L’ex difensore ed allenatore rossoblu Enzo Maiuri che da poco si è seduto sulla panchina del Sorrento, fa una disamina sul girone H parlando nello specifico del big match di domenica tra Taranto e Cerignola. Il tecnico milanese e tarantino d’adozione non ha dubbi:
“L’entusiasmo del tifo tarantino darà una marcia in più alla squadra.”
Qual è il Suo giudizio sul girone H, che a detta di molti è il girone più difficile della Serie D?
Il livello è altissimo: le squadre di vertice sono molto forti e lo scontro per la promozione è avvincente. Anche la lotta per la salvezza, però, è molto equilibrata e togliendo Pomigliano e Granata che, classifica alla mano hanno qualche difficoltà, le altre formazioni di bassa classifica si equivalgono.

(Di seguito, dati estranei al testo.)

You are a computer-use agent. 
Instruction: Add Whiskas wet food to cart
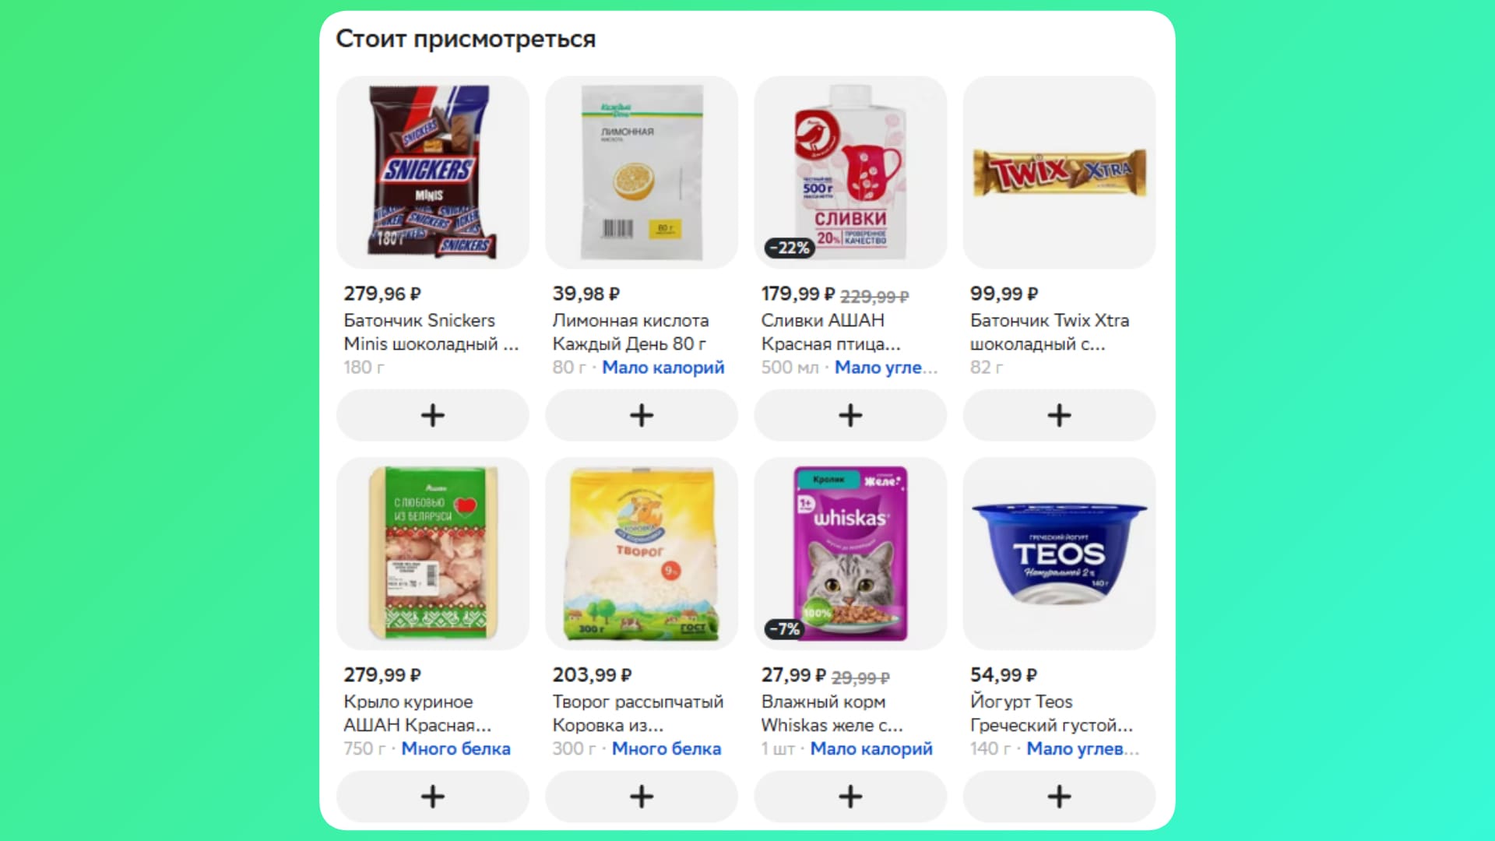coord(850,797)
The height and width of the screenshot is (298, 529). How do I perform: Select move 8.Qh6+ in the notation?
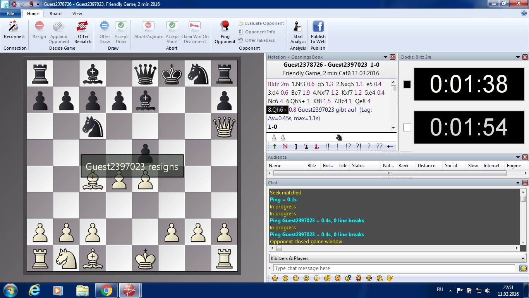click(x=277, y=110)
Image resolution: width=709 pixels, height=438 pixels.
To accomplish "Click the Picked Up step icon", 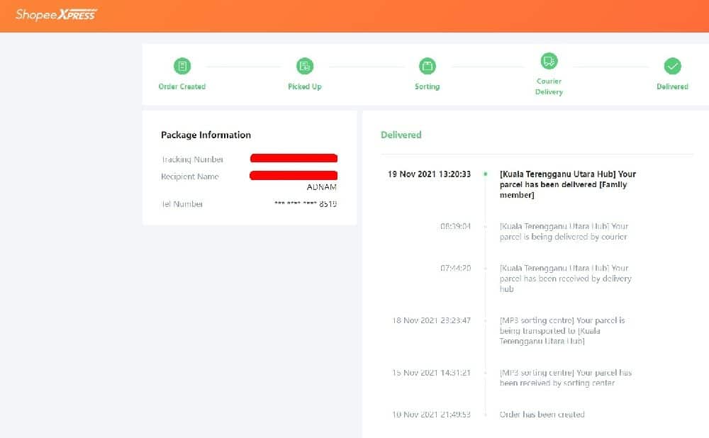I will pyautogui.click(x=305, y=66).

Appena arrivato a Sorrento ha affrontato il Cerignola, che sarà il prossimo avversario del Taranto nello scontro diretto di domenica. Che impressioni ha avuto dalla squadra di mister Bitetto?

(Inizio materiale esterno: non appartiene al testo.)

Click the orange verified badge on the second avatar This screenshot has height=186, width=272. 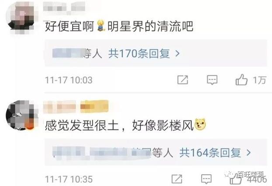pos(30,126)
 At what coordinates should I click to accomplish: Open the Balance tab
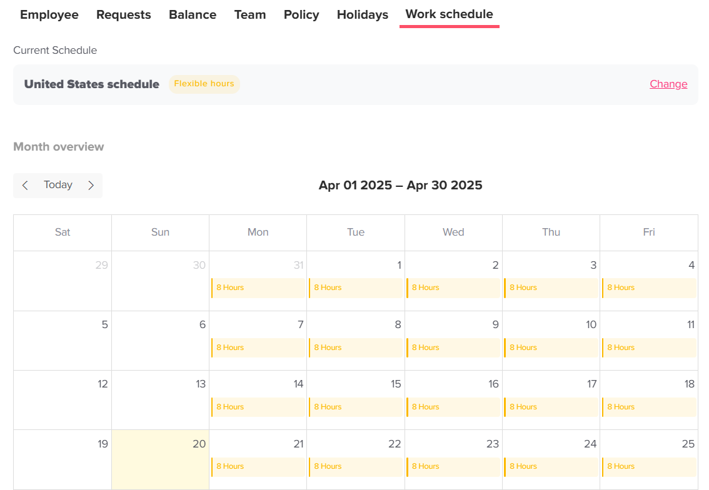[193, 15]
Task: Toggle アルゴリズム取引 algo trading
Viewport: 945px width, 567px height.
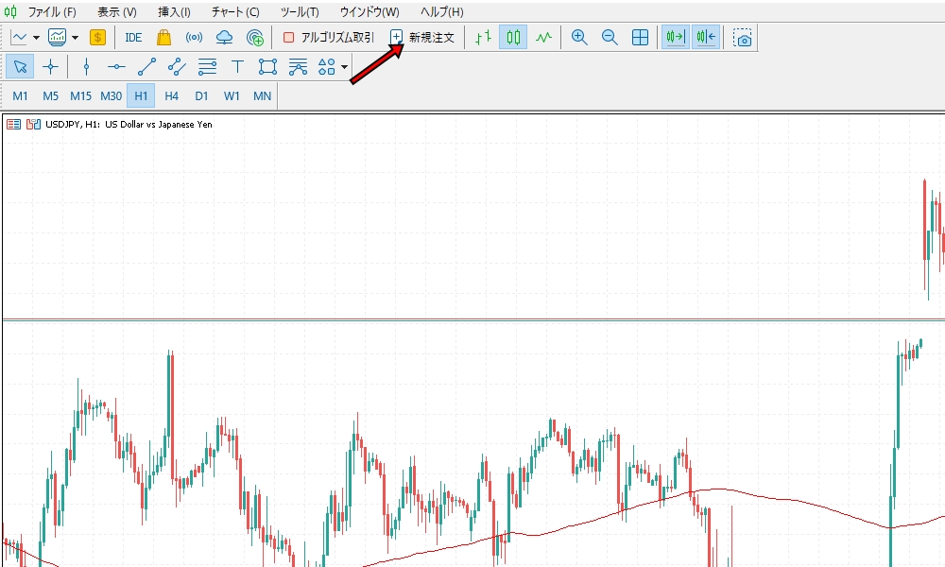Action: 329,38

Abbiamo obiettivamente subìto un furto. Il Cerignola ha segnato il gol del vantaggio quando il recupero era già scaduto da quarantotto secondi, da un calcio d’angolo che non c’era e commettendo fallo su un mio difensore. Se a questo aggiungiamo che il pareggio è scaturito da un rigore inesistente, potrete capire che non sono rimasto affatto impressionato dalla loro prestazione.
Qual è la lacuna maggiore del Cerignola e in quale aspetto il Taranto è superiore?
Il difetto più grande del Cerignola è senza dubbio la difesa, infatti spesso i due centrali titolari sono Di Cecco e Pollidori, due centrocampisti adattati come difensori. Il Taranto deve solo giocare come sa, stando attento ai contropiedi del Cerignola che vorrà senza dubbio sfruttare la velocità dei propri attaccanti. Sarà un match equilibrato con occasioni da entrambe le parti. Certamente i rossoblu avranno dalla loro “l’uomo in più”, che sarà rappresentato dal grande tifo che possono vantare. Dal punto di vista motivazionale questo fattore incide molto e psicologicamente il Taranto partirà avvantaggiato.
Ogni anno ci sono tantissime variabili che possono portare alla vittoria di un campionato, ma sulla carta chi ha la formazione più forte del girone?
Ad inizio campionato sarei stato indeciso proprio tra Taranto e Cerignola, mentre allo stato attuale a mio parere gli ionici surclassano tutti. Questo ovviamente non è sintomo di una promozione certa, ma con le correzioni apportate nel mercato di riparazione i rossoblu hanno un parco giocatori mostruoso che non è paragonabile a nessun altra squadra del girone.
Secondo molti addetti ai lavori il Picerno è una sorpresa destinata a non durare fino alla fine del campionato. Anche per Lei alla lunga si rivelerà un fuoco di paglia o riuscirà a mantenere la continuità di risultati del girone d’andata?
Il Picerno ha una squadra ben allestita che sta giocando un ottimo campionato, ma anche per me a fine campionato la lotta per salire in Serie C sarà circoscritta tra Taranto e Cerignola.
Per quanto riguarda la sua avventura iniziata da tre settimane a Sorrento che ambiente ha trovato e quali sono le criticità a cui dovrà porre rimedio per raggiungere una tranquilla salvezza?
Sono contentissimo di essere a Sorrento dove ho trovato una società molto seria. Il budget sicuramente è molto basso ma per me non è un problema, abbiamo una squadra formata da tanti giovani di belle speranze ed è un progetto che mi ha affascinato da subito. Contro il Cerignola come anzidetto non meritavamo affatto la sconfitta, mentre domenica nonostante avessimo tra i titolari tre ragazzi classe 2000 e nel finale addirittura un 2001, abbiamo espugnato Nola. Vincere in maniera tanto convincente in un campo così difficile mi rende orgoglioso dei miei ragazzi, che in queste mie due prime gare hanno fornito una prestazione che è andata oltre le mie più rosee aspettative. Sicuramente c’è da migliorare sul piano dell’attenzione perchè domenica abbiamo subìto un gol evitabilissimo, ma questa è la pecca di tutte le formazioni così giovani. Ottenere la salvezza sarà molto impegnativo, ma se i ragazzi riusciranno a rimanere concentrati anche dopo qualche risultato positivo, daremo del filo da torcere a chiunque.